JAVIER VÁZQUEZ — CUENTOS PERDIDOS

JAVIER VÁZQUEZ — CUENTOS PERDIDOS

INAUGURACIÓN JUEVES 12 MARZO 2020, 20.00H.

Exposición del 12 de marzo al 25 de junio

Como si fueran los párrafos desperdigados de un relato de Cortázar, los dibujos de Javier Vázquez contienen toda la fuerza de los secretos. Sobre sus líneas, afiladas y duras, podrían retar al miedo los funambulistas, y también lanzarnos algunas preguntas a nosotros, que volvemos siempre a mirarlos con la confianza de completar las partes que faltan de la narración. ¡Pobres ilusos!

En las hojas de sus cuadernos hay personajes a los que uno cree haber visto en más de una ocasión, tal vez en el metro o en la tienda de ultramarinos, e incluso en el garito que nadie sabe que frecuentamos cuando nos ponemos tristes. Desde el papel a veces nos guiñan el ojo, nos cuentan una gracieta o nos susurran una obscenidad. Nunca sabemos si se están riendo de nosotros o nos miran con ternura, pero cualquier cosa que hagan o vayan a hacer estos misteriosos seres resulta tan ininteligible como hermosa, igual que es hermoso un amanecer con el que nos topamos por sorpresa en un sitio vulgar.  

Javier Vázquez pertenece a una genealogía de artistas que transmiten el pálpito de la vida en cada movimiento del lápiz, y da lo mismo que dibuje un taburete que un cantante de jazz.
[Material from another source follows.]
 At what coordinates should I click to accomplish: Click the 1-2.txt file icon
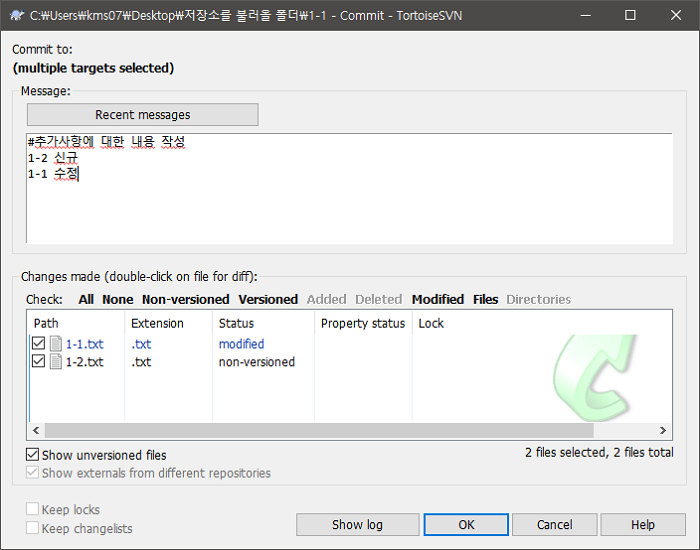point(56,362)
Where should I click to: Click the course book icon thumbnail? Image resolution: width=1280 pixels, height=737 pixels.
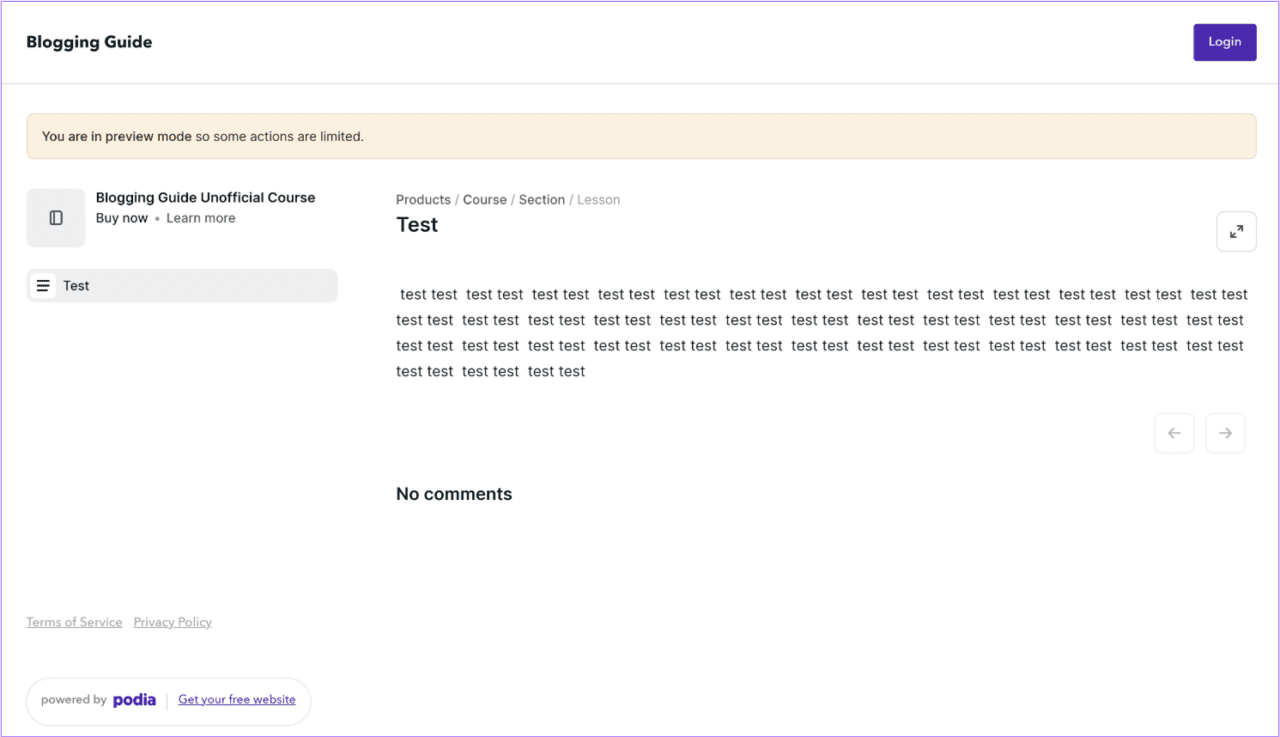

En su obra está la pulsión de Egon Schiele, el humor de Otto Dix, la irreverencia de Goya. Ha ilustrado cuentos para niños en Barco de Vapor y cuentos para adultos en Madriz, pero lo que recorre toda la obra del autor es una verdad incómoda, la de que ninguno de nosotros podrá nunca reconstruir el relato del que sus ilustraciones son un puñado de párrafos sueltos y en desorden.

Por todo lo anterior, cuando nos referimos a Javier Vázquez, más que hablar de ilustración -es decir de dar luz al entendimiento-, podríamos hablar de ocultación -dejar en el misterio-. A mi entender es mucho más interesante, puesto que cada uno de sus dibujos es un secreto, un enigma, que nos permite tener fe en algo -cada uno sabrá en qué-. Y esto sólo lo consiguen los grandes artistas, los auténticos creadores, cuya obra siempre volvemos a mirar ojipláticos.